Bu yüzden olacak, çok doğru ve yerinde düşüncelerle bu okulların programına dahil edilen Sanat Tarihi ve Müzik dersleri (buna Resim’i de eklemek lâzım) mesuliyetsiz, (b)ilgisiz ve bomboş geçen saatlerdi.

Maalesef böyleydi… (Korkarım bugün de böyledir).

İçimde kabaran hat ve musiki hissiyatının menşei için insiyakî diyemiyeceğim çünkü resim dahil hiçbirinde kabiliyet sahibi olduğumu zannetmiyorum.

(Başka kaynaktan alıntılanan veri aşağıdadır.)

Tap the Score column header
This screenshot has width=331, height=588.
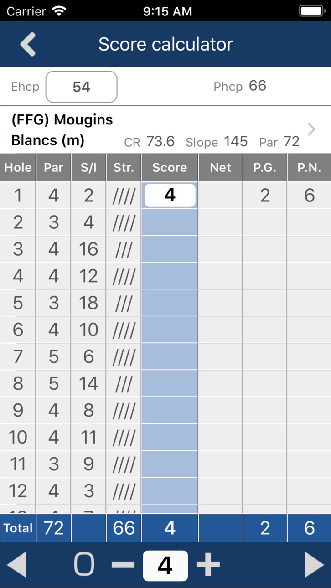[x=170, y=168]
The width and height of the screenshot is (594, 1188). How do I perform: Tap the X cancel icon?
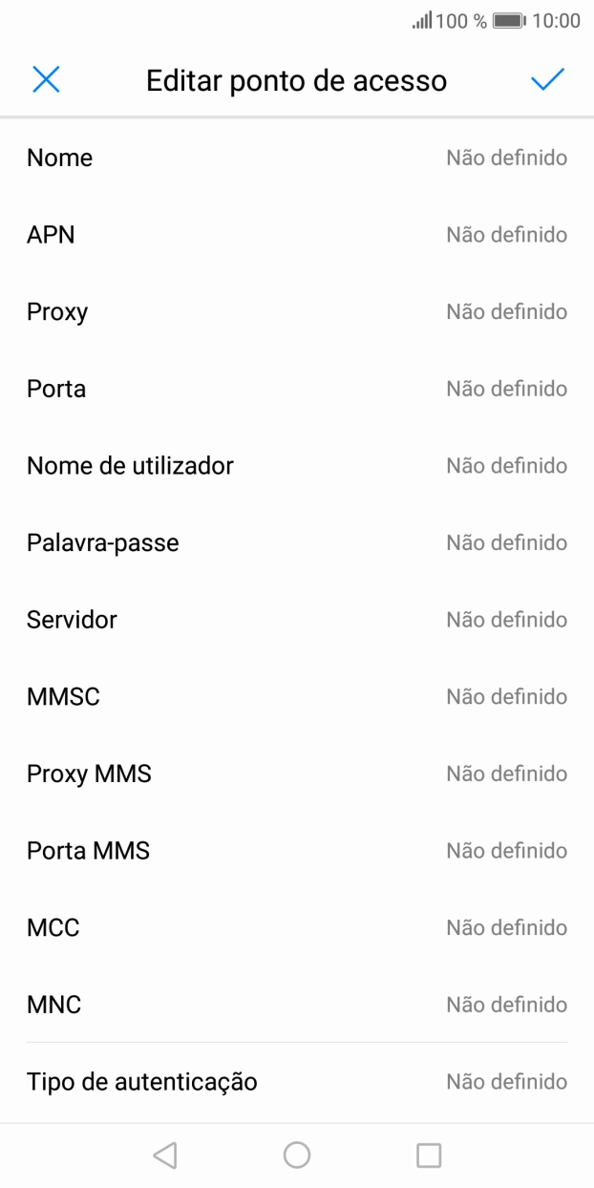46,80
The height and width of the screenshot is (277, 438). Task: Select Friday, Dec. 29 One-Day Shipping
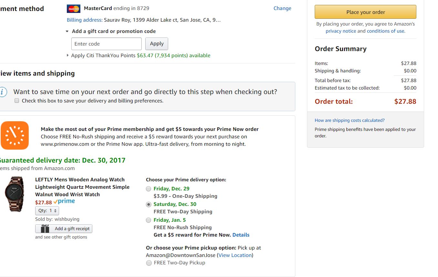pos(148,189)
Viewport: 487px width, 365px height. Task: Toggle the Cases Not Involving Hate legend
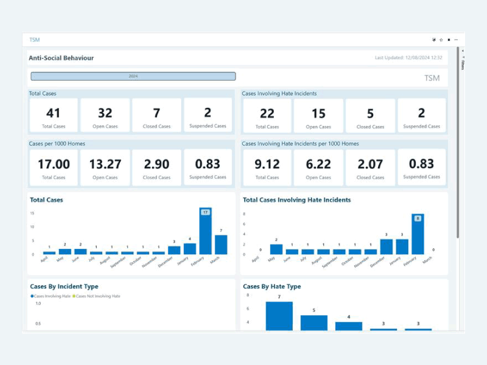96,296
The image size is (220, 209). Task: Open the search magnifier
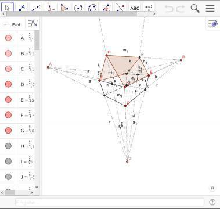click(x=195, y=8)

Bugünden geriye doğru bakınca hissiyatıma iki kaynak bulabiliyorum ancak. Biri okulumuzun bulunduğu Fatih semti ve elbette haftada birkaç kere eşiğinden, eşiklerinden içeri adım atarak bilgi seviyesine çıkmayan duygularla ve ürpertiye benzer hayranlık ve gururla temaşa ettiğimiz Fatih Camisi. Orada, tabiri caizse açık müzede kimi mermere işlenmiş, kimi çiniler bahçesine gömülmüş yahut kubbe semasına yazılmış, kimi sütunlara yahut duvarlara iliştirilmiş hatlar, istifler, levhalar görür; yüksek, derin ve etkileyici sesler duyar; kendini toprak seviyesine indirmeğe çalışan büyük insanlara, tevazu hırkası kuşanmış yaşlı hocalara tesadüf ederdik.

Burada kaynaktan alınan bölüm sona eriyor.